I now have a different story to tell. It is important because the scientific studies that were used to bring us this good news are loaded with seriously flawed information. In addition, This false information is now being used to sell even more turbines to the ignorant across the world. Ignored is the fact that if something is not done, we are going see major population declines of nearly every raptor species across the world. This includes the extinction of several species. All caused by the uncontrolled installations of the propeller style wind turbine.

For this critique I have looked through decades of reports and studies on Altamont Pass. To sum it up, Altamont Pass is one big mess and mortality is really much worse than what is being reported. I will explain why and hope to bring some clarity to a very complex set of circumstances. Some of what I have to say is quite tedious but in the end I believe everyone that reads this, will never think of Altamont pass or any other wind farm, in the same light again.

The Golden Numbers

The industry numbers used to proclaim that the larger turbines used for the repowering of Altamont will be much safer, are presented in ratios comparing Fatalities per 1 Megawatt per Year. Many charts and hundreds of ratios were used to compare the different species of birds killed at Altamont. I could tear apart any of these numbers but I will only illustrate and discuss a few of the key numbers. Those being the numbers used for the media reports, target species of raptors and those used for all native birds. The target raptors are those species killed in the greatest numbers every year at Altamont. They are the Golden Eagle, the Red-tailed hawk, the American kestrel, and the Burrowing Owl. The all native birds category, are all the many species of native birds killed at Altamont over the years.

The numbers from numerous studies show that raptor mortality since 2005 at Altamont has ranged from 4.035 fatalities per megawatt to 0.803 fatalities per megawatt per year according to the size class of turbine. The death rate for all native birds range from 11.00 fatalities per megawatt a year down to 2.389 for the newly repowered Buena Vista wind farm.

The higher mortality numbers were derived from the smallest 40-65 kW class turbines in use at Altamont for over 20 years. The lower mortality figures were derived from studies conducted on much larger 1 MW turbines in the newer section of Altamont called Buena Vista. There were also comparisons to other progressively smaller turbine size categories as well. The categories shown below illustrate a progressive increase in mortality per megawatt. These numbers can be seen below.

40-65 kW   95-200 kW   250-400 kw   660 KW   1 MW
4.035/MW/year   3.243/MW/year   1.579/MW/year   2.117/MW/year   0.748/MW/year
11.000/MW/year   8.140/MW/year   4.111/MW/year   3.512/MW/year   2.389/MW/year

These are impressive numbers and it appears that Altamont is on its way to reducing yearly mortality and living up to the settlement agreement made with the Audubon society, Californians for Renewable Energy (“CARE”); and Attorney General ( People of the State of California), to reduce mortality. But there is a lot more to these numbers as I will illustrate and the agreement made to reduce mortality is not being met.

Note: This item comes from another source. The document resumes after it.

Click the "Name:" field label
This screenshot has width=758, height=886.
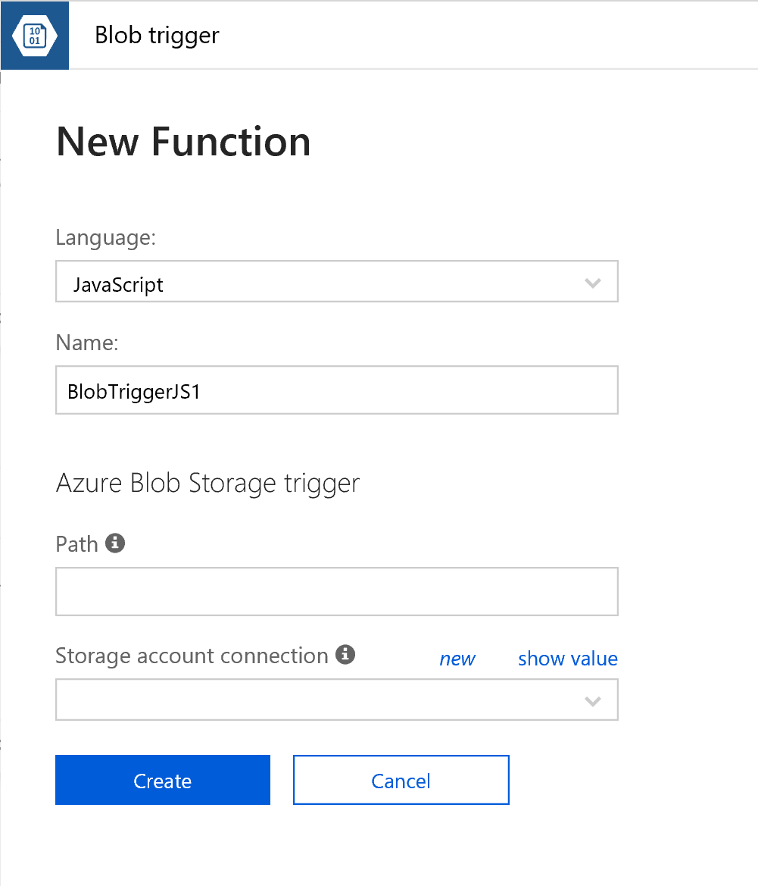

Rated Capacity and Actual Energy Production

Altamont pass has a rated capacity of 580 MW. This number represents the theoretical total energy output of their 5000 or so turbines under high wind conditions. Every turbine depending on its size also has an industry given “rated capacity”. These turbines are represented in the different categories seen above. For the sake of simplicity I will compare just two different wind turbines. One from the from the lowest 40-65 kW category and one from the 1 MW category,. those being an older Windmatic 65 kW will be compared with one of the new Mitsubishi 1 MW turbines that have been installed in the Buena vista section of Altamont. These can be seen in the images provided.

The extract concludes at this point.